Working with data (sometimes large number of variables, or large number of observations), requires adding and removal of variables.

In this article, we’ll discuss 4 ways:

  • With assigning a new column:
  • Mutate:
  • Using data.frame() command:
  • Using the cbind() command:

First, let’s define the dataset we’re working with:

We’ll use the set.seed() function with the value 1000, so the database can be re-generated:

set.seed(1000)
Gender <- sample(size = 1000, replace = T, x = c("Male", "Female"))
City <- sample(size = 1000, replace = T, 
               x = c("NY", "LA", "Boston", "Chicago", "Denver", "London", "Paris", "Rome"))
Fav_Pet <- sample(size = 1000, replace = T, 
                  x = c("Cat", "Dog", "Fish", "Squirl"))
Salary_yearly <- sample(x = seq(55000, 150000), size = 1000, replace = T)

Weight_kg <- ifelse(Gender == "Male", sample(x = seq(80,120), size = 1000, replace = T), 
                    sample(x = seq(45,70), size = 1000, replace = T))  
Height_m <- ifelse(Gender == "Male", sample(x = seq(175,210), size = 1000, replace = T) / 100, 
                   sample(x = seq(155,180), size = 1000, replace = T) / 100)  

data <- data.frame(Gender, City, Fav_Pet, Height_m, Weight_kg, Salary_yearly)

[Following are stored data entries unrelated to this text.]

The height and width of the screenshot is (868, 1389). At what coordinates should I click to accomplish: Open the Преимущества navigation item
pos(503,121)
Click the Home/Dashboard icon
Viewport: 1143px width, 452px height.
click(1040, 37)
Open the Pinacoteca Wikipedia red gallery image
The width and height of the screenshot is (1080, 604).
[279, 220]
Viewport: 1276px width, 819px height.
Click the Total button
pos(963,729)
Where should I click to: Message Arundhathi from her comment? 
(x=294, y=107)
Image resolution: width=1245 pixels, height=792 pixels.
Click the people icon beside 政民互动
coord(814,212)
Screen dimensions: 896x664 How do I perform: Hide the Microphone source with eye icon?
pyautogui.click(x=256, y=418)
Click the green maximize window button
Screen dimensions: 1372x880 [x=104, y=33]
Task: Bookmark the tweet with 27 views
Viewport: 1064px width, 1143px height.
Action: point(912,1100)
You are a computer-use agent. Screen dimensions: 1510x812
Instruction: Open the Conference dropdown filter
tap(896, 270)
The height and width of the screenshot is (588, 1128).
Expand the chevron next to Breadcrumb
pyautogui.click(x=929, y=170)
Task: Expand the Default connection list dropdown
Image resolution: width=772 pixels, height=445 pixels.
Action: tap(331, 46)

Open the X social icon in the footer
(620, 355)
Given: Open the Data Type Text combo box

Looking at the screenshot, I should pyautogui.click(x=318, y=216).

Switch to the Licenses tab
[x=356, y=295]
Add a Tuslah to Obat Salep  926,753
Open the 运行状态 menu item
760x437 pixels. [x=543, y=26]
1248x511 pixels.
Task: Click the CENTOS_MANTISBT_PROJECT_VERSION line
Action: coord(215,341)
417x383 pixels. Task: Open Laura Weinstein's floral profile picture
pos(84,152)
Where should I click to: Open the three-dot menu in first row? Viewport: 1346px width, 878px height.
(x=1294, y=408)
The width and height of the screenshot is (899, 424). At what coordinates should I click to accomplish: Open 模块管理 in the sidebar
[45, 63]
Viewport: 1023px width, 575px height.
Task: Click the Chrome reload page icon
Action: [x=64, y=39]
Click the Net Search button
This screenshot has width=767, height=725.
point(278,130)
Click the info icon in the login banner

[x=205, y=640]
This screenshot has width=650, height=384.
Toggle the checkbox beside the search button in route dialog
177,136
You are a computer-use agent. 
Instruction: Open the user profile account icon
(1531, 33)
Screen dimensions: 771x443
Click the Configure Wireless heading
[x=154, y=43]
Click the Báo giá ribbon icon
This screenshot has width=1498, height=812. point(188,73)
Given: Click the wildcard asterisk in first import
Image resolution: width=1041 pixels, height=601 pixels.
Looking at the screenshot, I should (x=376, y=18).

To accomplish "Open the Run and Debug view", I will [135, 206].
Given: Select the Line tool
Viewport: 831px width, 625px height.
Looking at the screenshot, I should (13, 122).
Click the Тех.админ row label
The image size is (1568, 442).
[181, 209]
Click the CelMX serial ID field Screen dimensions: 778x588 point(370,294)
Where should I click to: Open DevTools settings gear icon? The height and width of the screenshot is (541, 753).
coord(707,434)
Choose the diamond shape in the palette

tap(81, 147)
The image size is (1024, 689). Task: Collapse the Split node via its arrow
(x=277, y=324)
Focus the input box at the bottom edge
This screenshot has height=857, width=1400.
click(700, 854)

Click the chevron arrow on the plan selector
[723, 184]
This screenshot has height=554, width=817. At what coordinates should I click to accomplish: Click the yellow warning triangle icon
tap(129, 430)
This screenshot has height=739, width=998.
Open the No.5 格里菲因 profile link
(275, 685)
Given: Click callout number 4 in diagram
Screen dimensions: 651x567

Let’s say we want to add the variable sweets. This is how we’ll generate it:

sweet <- sample(size = 1000, c("cookie","ice cream", "candy"), replace = T)

Assigning a new column to an existing data frame:

With this method, all we need to do is to use the “$” operator with the name of the new variable, after stating the name of the data frame;

That’s the code for that:

data$sweet <- sweet

The Mutate command:

For this method we create a new variable, with the dplyr package; This is how it’s done:

data <- data %>% mutate(sweet = sweet)

The data.frame() command:

The data.frame function from base R, was designed to wrap a set of vectors to a data frame, or attach two or more data frames together, or to attach one or more vectors with one or more existing data frames.

In this case, this is the command:

data <- data.frame(data, sweet)

The cbind command:

The cbind command also belong to base R, and effectively bind between column, tables, data frames and matrices; That’s the code for that:

data <- cbind(data, sweet)

Note that both with the cbind and the data.frame commands, it is possible to set the order of the vectors and data frames and matrices we’re combining just by setting the order of those elements within the functions.